Really?? No man was able to uphold the holy law? That’s incredible! Well in that case surely the holy law was fundamentally flawed.

<< Even a man lusting after a woman not his wife is considered an adulterer. That makes 99 per cent of men adulterers at heart. >>

Yes exactly. It is just human nature for men to find women other than their partner attractive and to have ‘evil’ lustful thoughts.

Seems like the holy law is definitely at fault here if it prevents such a thing.

<< A code of conduct would not of stopped Ms Gillard from stabbing a PM in the back or lying to the electorate >>

Gillard didn’t stab Rudd in the back. Rudd performed so dismally as PM that his colleagues saw the need to replace him. Gillard as deputy PM was the obvious choice.
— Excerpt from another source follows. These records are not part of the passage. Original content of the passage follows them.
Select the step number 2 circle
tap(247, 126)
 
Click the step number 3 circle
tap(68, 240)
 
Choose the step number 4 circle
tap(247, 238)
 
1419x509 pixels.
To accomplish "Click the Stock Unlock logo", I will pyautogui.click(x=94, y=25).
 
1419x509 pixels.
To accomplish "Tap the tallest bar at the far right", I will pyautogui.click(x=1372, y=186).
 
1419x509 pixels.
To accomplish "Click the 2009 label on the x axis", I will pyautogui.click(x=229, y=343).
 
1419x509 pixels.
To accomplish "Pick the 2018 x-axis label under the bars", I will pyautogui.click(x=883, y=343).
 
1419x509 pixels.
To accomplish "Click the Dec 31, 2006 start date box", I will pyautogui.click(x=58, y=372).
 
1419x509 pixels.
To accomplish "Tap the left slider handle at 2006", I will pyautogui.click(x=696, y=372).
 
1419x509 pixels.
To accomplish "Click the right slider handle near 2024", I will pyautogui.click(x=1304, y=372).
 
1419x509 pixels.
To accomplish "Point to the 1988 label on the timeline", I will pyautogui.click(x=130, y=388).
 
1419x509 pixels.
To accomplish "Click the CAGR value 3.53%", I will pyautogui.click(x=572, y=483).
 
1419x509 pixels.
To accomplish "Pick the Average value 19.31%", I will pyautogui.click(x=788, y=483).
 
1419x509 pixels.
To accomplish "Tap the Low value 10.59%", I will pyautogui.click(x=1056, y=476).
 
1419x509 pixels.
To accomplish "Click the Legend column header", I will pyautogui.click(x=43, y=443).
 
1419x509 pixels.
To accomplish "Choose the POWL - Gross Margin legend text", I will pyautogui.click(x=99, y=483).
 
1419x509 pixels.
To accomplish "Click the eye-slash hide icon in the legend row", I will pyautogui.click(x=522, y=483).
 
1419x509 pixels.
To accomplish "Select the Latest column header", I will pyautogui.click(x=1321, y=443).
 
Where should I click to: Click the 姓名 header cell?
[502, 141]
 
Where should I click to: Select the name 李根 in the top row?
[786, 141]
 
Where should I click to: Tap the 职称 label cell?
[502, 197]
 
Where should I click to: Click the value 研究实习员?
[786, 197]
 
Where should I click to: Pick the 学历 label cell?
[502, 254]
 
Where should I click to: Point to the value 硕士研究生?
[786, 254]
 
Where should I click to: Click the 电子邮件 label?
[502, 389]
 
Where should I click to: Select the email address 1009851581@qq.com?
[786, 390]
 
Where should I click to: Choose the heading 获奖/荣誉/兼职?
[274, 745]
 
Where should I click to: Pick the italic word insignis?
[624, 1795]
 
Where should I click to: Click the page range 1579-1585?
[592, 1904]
But yes, a code of conduct would not have prevented this… and rightly so! Rudd needed to go!

<< Honesty and integrity come through character and not codes of conducts. >>

But how do you know who has real honesty and integrity before we elect them? We don’t. So we need a good code of conduct to keep the majority of people elected to parliament with little or selective honesty and integrity in line.

<< The only thing that might improve the current state of affairs with a Government with little to no morals is an election >>

No it wouldn’t, because the opposition is just as bad. The only thing that will improve the current dismal state of affairs is a good code of conduct…and a rigorous upholding thereof!